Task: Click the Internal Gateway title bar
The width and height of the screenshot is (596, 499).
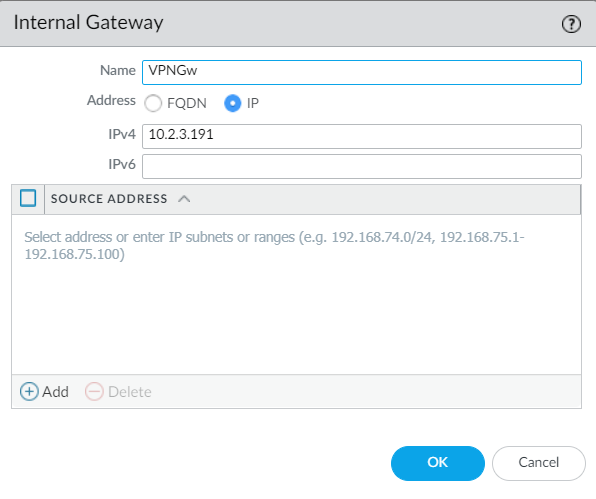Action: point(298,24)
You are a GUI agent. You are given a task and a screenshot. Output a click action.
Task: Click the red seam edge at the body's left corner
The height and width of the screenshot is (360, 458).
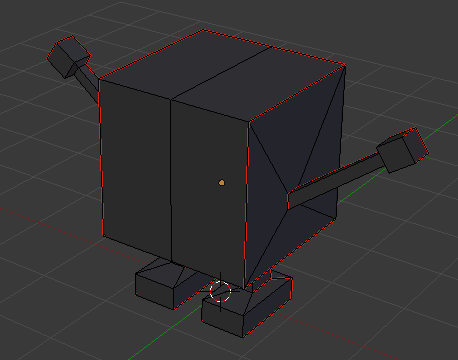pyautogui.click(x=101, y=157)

---

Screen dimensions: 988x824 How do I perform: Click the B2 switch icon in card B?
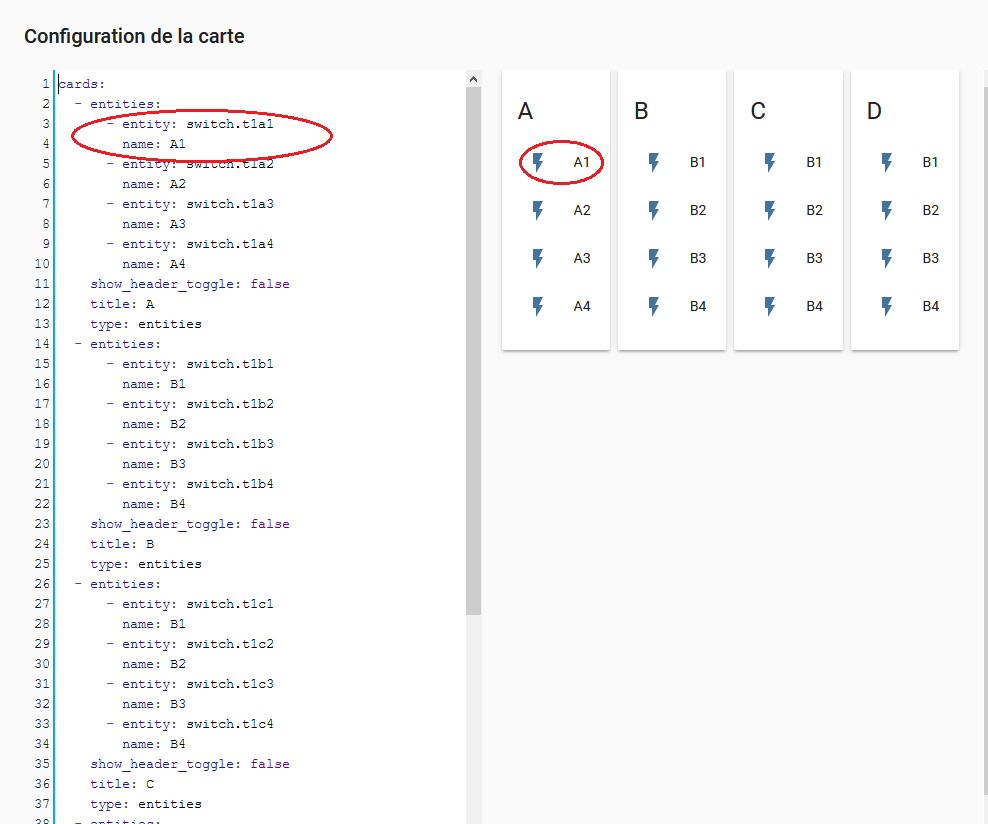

> **WHAT IS EXPECTED**
Look back at the data above, then output exactly the lines from the line holding "Task: Click the Internal Gateway title bar" up to and including the line holding "Task: Click the red". Leave out the pictures.

> **RESPONSE TO THIS TASK**
Task: Click the Internal Gateway title bar
The width and height of the screenshot is (596, 499).
Action: point(298,24)
You are a GUI agent. You are given a task and a screenshot. Output a click action.
Task: Click the red seam edge at the body's left corner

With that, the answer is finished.